Short Pristine Carbon Nanotubes Can Deliver Drugs to Pancreatic Cancer Cells

Short, customized carbon nanotubes have the potential to deliver drugs to pancreatic cancer cells and destroy them from within, according to researchers at Rice University and the University of Texas MD Anderson Cancer Center.

Rice researchers found that chemotherapy agents attached to nanotubes are too large to go through the pores of normal blood vessels (left), but small enough to pass through the pores of cancer-related vessels. Once through, the customized nanotubes can be taken up by cancer cells to deliver their therapeutic cargoes. Courtesy of Rei Suzuki/University of Texas MD Anderson Cancer Center)

Pristine nanotubes produced through a new process developed at Rice can be modified to carry drugs to tumors through gaps in blood-vessel walls that larger particles cannot fit through.

The nanotubes may then target and infiltrate the cancerous cells’ nuclei, where the drugs can be released through sonication – that is, by shaking them.

The research led by Rice chemist Andrew Barron was reported in the Royal Society of Chemistry’s Journal of Materials Chemistry B. Strengthening relations with Texas Medical Center institutions is one of Rice’s Priorities for the New Century.

Most pancreatic cancer patients die within a year of diagnosis and have a five-year survival rate of 6 percent, partially because there is no method for early detection, according to the American Cancer Society. Tumors are often inoperable and pancreatic cancer cells are also difficult to reach with chemotherapy, said co-author Jason Fleming, a professor of surgical oncology at MD Anderson.

“These findings are encouraging because they offer a potential delivery solution for pancreatic cancer patients whose tumors resist standard chemotherapy,” Fleming said. “There are molecular and biological barriers to efficient delivery of chemotherapy to pancreatic cancer tumors, and these nanotubes might be able to make some of those irrelevant.”
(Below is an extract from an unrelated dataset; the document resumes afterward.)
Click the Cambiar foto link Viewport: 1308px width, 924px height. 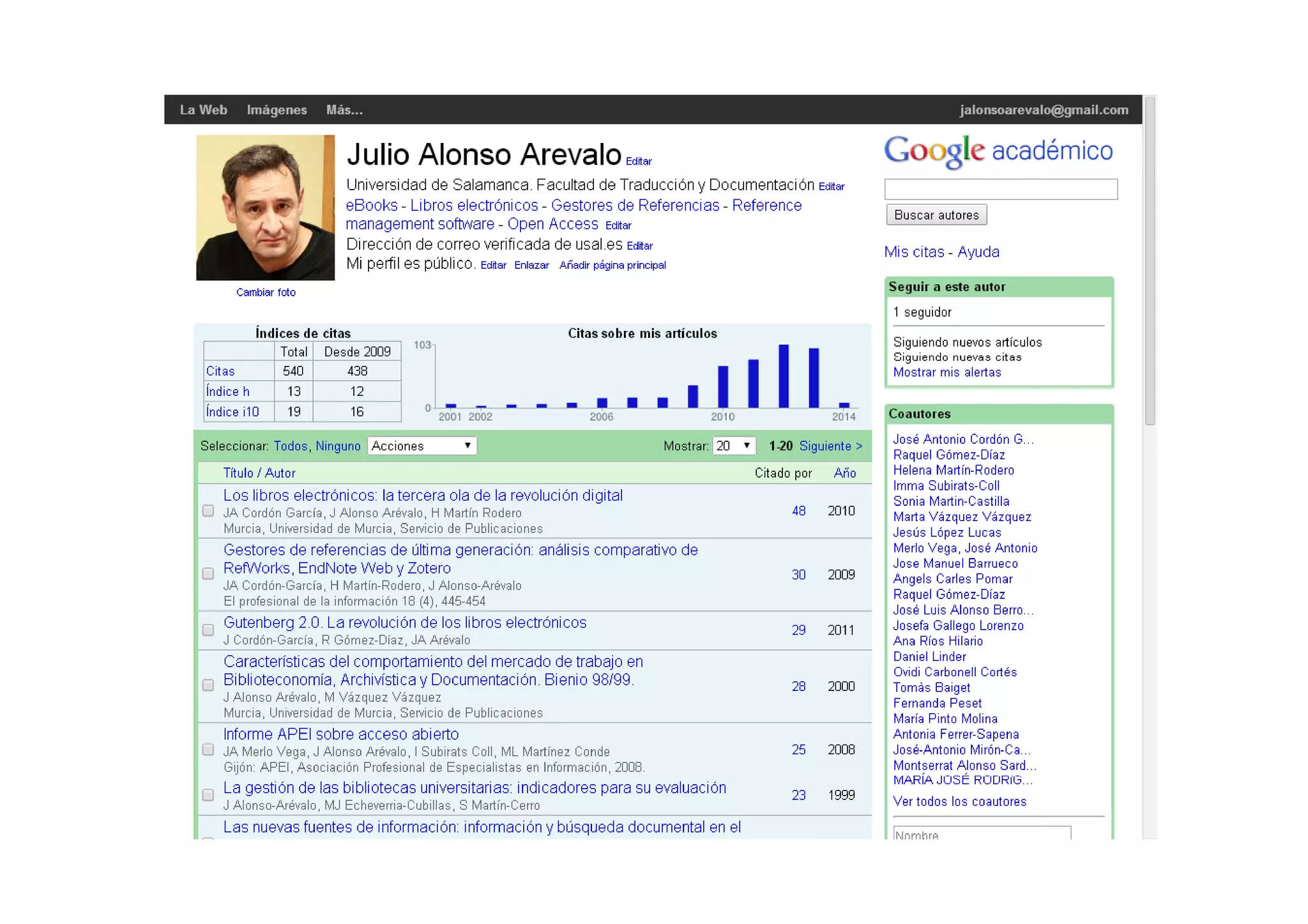pos(266,292)

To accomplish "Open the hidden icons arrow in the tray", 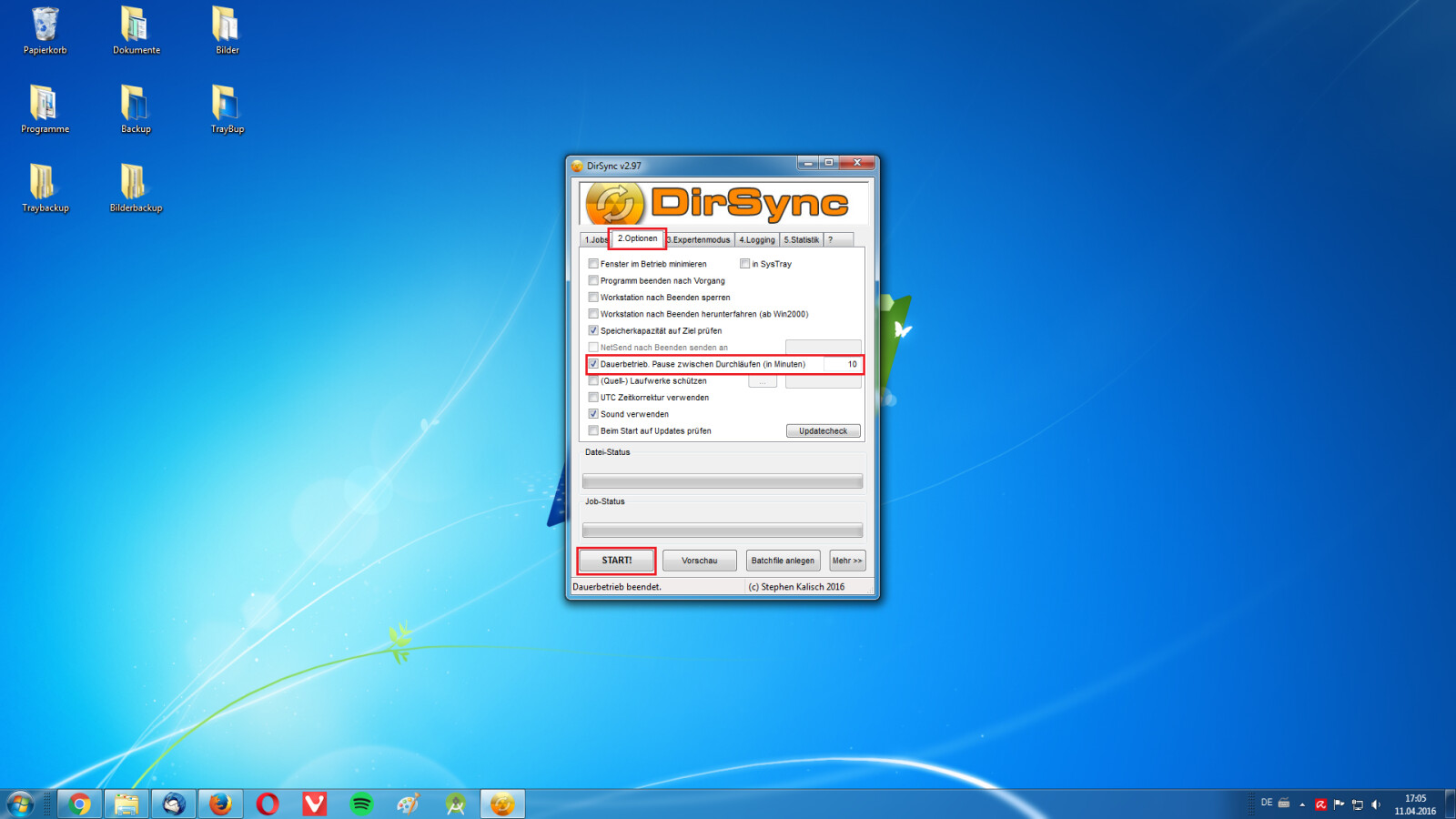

Rice scientists made nanotubes pure enough to modify for the purpose and small enough to squeeze through the body’s defenses, Barron said. The researchers knew from previous work that nanotubes could be modified – a process called functionalization – to carry chemotherapy agents and release them at a controlled rate through sonication.

“This time, we were trying to work out how long the tubes should be and the extent of functionalization to maximize uptake by the cells,” Barron said.

Several discoveries were key, he said. First, Rice graduate student, alumnus and co-author Alvin Orbaek purified the carbon nanotubes of iron catalysts necessary to their growth by flushing them with chlorine. “Leftover iron particles damage the tubes through oxidation,” Barron said. “That makes subsequent use difficult.”

The next step was to cut the nanotubes down to size. Very long nanotubes are floppy and hard to deal with, Barron said. Enrico Andreoli, a postdoctoral research associate in Barron’s group and lead author of the paper, used a thermal process to chop them to an average length of 50 nanometers. (A human hair is about 100,000 nanometers wide.)

“Instead of ending up with a fluffy nanotube powder, we get something that looks like a hockey puck,” Barron said. “It’s not dense – it looks like a spongy puck – but you can cut it with a razor blade. You can weigh it and do accurate chemistry with it.”

Barron’s lab added polyethyleneimine (PEI) to the nanotube surfaces. In lab tests, the modified tubes were easily dispersed in liquid and able to pass through barriers into live cancer cells to infiltrate the nuclei. A small-molecule variant of PEI proved to be less toxic to cells than larger versions, Barron said.

“This research shows that the particles are small enough to get inside cells where you like them to be and that they may have an increased killing advantage – but that’s still unknown,” Fleming said.

Fleming, whose work focuses on improving drug delivery for pancreatic cancer, cautioned that more research is required. ”The next step will be to test this approach in mice that have allografts taken from human tumors,” he said. “The architecture of these tumors will more closely resemble that of human pancreatic cancer.”

Co-authors are Robert Hauge, a distinguished faculty fellow in chemistry, and Wade Adams, a senior faculty fellow in materials science and nanoengineering, both at Rice, and postdoctoral fellow Rei Suzuki and Manoop Bhutani, a professor of gastroenterology, hepatology and nutrition, both at MD Anderson. Barron is Rice’s Charles W. Duncan Jr.–Welch Professor of Chemistry and a professor of materials science and nanoengineering.

The Astellas Foundation for Research on Metabolic Disorders, the National Institutes of Health through MD Anderson’s Cancer Center Support Grant and the Robert A. Welch Foundation supported the research.